*Exercise goal:* Copy all of the material below line for line, with no changes.

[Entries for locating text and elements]
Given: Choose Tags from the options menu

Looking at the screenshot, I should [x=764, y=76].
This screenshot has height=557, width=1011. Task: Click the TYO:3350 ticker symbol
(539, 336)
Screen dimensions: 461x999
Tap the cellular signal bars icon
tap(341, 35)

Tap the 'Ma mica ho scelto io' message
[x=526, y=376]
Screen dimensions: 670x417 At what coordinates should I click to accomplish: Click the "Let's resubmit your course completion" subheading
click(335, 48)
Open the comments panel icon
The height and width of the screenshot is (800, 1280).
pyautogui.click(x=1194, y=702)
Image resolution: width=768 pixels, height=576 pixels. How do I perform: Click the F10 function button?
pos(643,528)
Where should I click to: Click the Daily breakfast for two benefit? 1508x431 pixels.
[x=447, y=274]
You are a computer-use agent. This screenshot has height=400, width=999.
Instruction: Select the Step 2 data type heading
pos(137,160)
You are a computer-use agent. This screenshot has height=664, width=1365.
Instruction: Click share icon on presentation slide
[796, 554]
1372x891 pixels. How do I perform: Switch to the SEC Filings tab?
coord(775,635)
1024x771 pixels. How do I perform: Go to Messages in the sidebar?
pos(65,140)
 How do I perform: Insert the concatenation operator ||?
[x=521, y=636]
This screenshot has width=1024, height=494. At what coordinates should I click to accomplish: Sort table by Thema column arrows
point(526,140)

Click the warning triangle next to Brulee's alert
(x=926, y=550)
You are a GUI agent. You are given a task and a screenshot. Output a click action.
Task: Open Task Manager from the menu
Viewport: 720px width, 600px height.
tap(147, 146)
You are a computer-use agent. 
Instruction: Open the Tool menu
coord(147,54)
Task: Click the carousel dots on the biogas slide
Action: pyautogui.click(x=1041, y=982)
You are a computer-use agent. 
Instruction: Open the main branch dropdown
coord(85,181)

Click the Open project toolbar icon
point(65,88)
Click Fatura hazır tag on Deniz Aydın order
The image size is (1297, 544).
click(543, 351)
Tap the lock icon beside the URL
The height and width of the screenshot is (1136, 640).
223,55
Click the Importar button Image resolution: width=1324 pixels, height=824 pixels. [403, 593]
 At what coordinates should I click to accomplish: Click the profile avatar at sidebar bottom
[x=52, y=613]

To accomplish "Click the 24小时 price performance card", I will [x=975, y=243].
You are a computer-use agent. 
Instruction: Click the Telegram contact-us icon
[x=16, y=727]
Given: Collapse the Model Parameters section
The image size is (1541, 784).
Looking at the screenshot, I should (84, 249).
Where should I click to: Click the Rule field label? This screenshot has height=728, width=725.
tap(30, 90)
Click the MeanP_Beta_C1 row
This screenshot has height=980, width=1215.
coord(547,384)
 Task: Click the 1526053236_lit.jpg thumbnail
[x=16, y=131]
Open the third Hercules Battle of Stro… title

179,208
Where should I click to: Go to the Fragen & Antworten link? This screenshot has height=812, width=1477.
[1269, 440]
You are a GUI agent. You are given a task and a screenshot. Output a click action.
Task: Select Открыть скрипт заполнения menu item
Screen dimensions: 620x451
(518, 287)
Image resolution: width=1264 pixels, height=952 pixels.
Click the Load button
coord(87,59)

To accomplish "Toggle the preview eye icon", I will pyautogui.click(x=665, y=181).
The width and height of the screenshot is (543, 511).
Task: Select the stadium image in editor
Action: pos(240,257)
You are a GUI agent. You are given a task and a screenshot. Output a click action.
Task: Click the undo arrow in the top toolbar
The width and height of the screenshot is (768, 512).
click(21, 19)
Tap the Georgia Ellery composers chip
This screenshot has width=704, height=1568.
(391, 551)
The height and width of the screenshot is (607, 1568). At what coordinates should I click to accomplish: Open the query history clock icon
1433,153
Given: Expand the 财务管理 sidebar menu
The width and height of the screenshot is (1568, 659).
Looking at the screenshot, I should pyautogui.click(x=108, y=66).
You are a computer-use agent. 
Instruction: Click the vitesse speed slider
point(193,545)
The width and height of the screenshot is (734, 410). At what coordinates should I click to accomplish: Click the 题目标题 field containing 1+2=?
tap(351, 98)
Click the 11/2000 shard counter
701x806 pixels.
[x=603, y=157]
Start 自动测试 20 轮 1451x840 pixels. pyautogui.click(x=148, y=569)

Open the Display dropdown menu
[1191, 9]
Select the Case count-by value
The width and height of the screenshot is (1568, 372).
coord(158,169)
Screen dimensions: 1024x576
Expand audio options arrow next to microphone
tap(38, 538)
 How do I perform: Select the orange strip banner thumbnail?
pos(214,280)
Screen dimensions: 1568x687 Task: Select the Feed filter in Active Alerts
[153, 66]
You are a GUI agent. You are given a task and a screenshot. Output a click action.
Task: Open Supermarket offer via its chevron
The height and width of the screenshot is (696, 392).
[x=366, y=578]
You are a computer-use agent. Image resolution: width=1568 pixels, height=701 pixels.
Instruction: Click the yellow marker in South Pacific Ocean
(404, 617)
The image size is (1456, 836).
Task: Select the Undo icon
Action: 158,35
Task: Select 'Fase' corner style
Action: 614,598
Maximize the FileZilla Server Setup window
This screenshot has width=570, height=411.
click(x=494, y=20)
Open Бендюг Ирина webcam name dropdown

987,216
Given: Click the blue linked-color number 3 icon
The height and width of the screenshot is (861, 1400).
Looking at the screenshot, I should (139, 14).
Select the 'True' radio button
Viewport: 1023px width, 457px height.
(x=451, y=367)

*Result below:*
Given: Choose Tags from the options menu

Looking at the screenshot, I should [x=764, y=76].
This screenshot has height=557, width=1011. Task: Click the TYO:3350 ticker symbol
(539, 336)
Screen dimensions: 461x999
Tap the cellular signal bars icon
tap(341, 35)

Tap the 'Ma mica ho scelto io' message
[x=526, y=376]
Screen dimensions: 670x417 At what coordinates should I click to accomplish: Click the "Let's resubmit your course completion" subheading
click(335, 48)
Open the comments panel icon
The height and width of the screenshot is (800, 1280).
pyautogui.click(x=1194, y=702)
Image resolution: width=768 pixels, height=576 pixels. How do I perform: Click the F10 function button?
pos(643,528)
Where should I click to: Click the Daily breakfast for two benefit? 1508x431 pixels.
[x=447, y=274]
You are a computer-use agent. This screenshot has height=400, width=999.
Instruction: Select the Step 2 data type heading
pos(137,160)
You are a computer-use agent. This screenshot has height=664, width=1365.
Instruction: Click share icon on presentation slide
[796, 554]
1372x891 pixels. How do I perform: Switch to the SEC Filings tab?
coord(775,635)
1024x771 pixels. How do I perform: Go to Messages in the sidebar?
pos(65,140)
 How do I perform: Insert the concatenation operator ||?
[x=521, y=636]
This screenshot has width=1024, height=494. At what coordinates should I click to accomplish: Sort table by Thema column arrows
point(526,140)

Click the warning triangle next to Brulee's alert
(x=926, y=550)
You are a GUI agent. You are given a task and a screenshot. Output a click action.
Task: Open Task Manager from the menu
Viewport: 720px width, 600px height.
tap(147, 146)
You are a computer-use agent. 
Instruction: Open the Tool menu
coord(147,54)
Task: Click the carousel dots on the biogas slide
Action: pyautogui.click(x=1041, y=982)
You are a computer-use agent. 
Instruction: Open the main branch dropdown
coord(85,181)

Click the Open project toolbar icon
point(65,88)
Click Fatura hazır tag on Deniz Aydın order
The image size is (1297, 544).
click(543, 351)
Tap the lock icon beside the URL
The height and width of the screenshot is (1136, 640).
223,55
Click the Importar button Image resolution: width=1324 pixels, height=824 pixels. [403, 593]
 At what coordinates should I click to accomplish: Click the profile avatar at sidebar bottom
[x=52, y=613]

To accomplish "Click the 24小时 price performance card", I will [x=975, y=243].
You are a computer-use agent. 
Instruction: Click the Telegram contact-us icon
[x=16, y=727]
Given: Collapse the Model Parameters section
The image size is (1541, 784).
Looking at the screenshot, I should (84, 249).
Where should I click to: Click the Rule field label? This screenshot has height=728, width=725.
tap(30, 90)
Click the MeanP_Beta_C1 row
This screenshot has height=980, width=1215.
coord(547,384)
 Task: Click the 1526053236_lit.jpg thumbnail
[x=16, y=131]
Open the third Hercules Battle of Stro… title

179,208
Where should I click to: Go to the Fragen & Antworten link? This screenshot has height=812, width=1477.
[1269, 440]
You are a GUI agent. You are given a task and a screenshot. Output a click action.
Task: Select Открыть скрипт заполнения menu item
Screen dimensions: 620x451
(518, 287)
Image resolution: width=1264 pixels, height=952 pixels.
Click the Load button
coord(87,59)

To accomplish "Toggle the preview eye icon", I will pyautogui.click(x=665, y=181).
The width and height of the screenshot is (543, 511).
Task: Select the stadium image in editor
Action: pos(240,257)
You are a GUI agent. You are given a task and a screenshot. Output a click action.
Task: Click the undo arrow in the top toolbar
The width and height of the screenshot is (768, 512).
click(21, 19)
Tap the Georgia Ellery composers chip
This screenshot has width=704, height=1568.
(391, 551)
The height and width of the screenshot is (607, 1568). At what coordinates should I click to accomplish: Open the query history clock icon
1433,153
Given: Expand the 财务管理 sidebar menu
The width and height of the screenshot is (1568, 659).
Looking at the screenshot, I should pyautogui.click(x=108, y=66).
You are a computer-use agent. 
Instruction: Click the vitesse speed slider
point(193,545)
The width and height of the screenshot is (734, 410). At what coordinates should I click to accomplish: Click the 题目标题 field containing 1+2=?
tap(351, 98)
Click the 11/2000 shard counter
701x806 pixels.
[x=603, y=157]
Start 自动测试 20 轮 1451x840 pixels. pyautogui.click(x=148, y=569)

Open the Display dropdown menu
[1191, 9]
Select the Case count-by value
The width and height of the screenshot is (1568, 372).
coord(158,169)
Screen dimensions: 1024x576
Expand audio options arrow next to microphone
tap(38, 538)
 How do I perform: Select the orange strip banner thumbnail?
pos(214,280)
Screen dimensions: 1568x687 Task: Select the Feed filter in Active Alerts
[153, 66]
You are a GUI agent. You are given a task and a screenshot. Output a click action.
Task: Open Supermarket offer via its chevron
The height and width of the screenshot is (696, 392).
[x=366, y=578]
You are a computer-use agent. Image resolution: width=1568 pixels, height=701 pixels.
Instruction: Click the yellow marker in South Pacific Ocean
(404, 617)
The image size is (1456, 836).
Task: Select the Undo icon
Action: 158,35
Task: Select 'Fase' corner style
Action: 614,598
Maximize the FileZilla Server Setup window
This screenshot has width=570, height=411.
click(x=494, y=20)
Open Бендюг Ирина webcam name dropdown

987,216
Given: Click the blue linked-color number 3 icon
The height and width of the screenshot is (861, 1400).
Looking at the screenshot, I should (139, 14).
Select the 'True' radio button
Viewport: 1023px width, 457px height.
(x=451, y=367)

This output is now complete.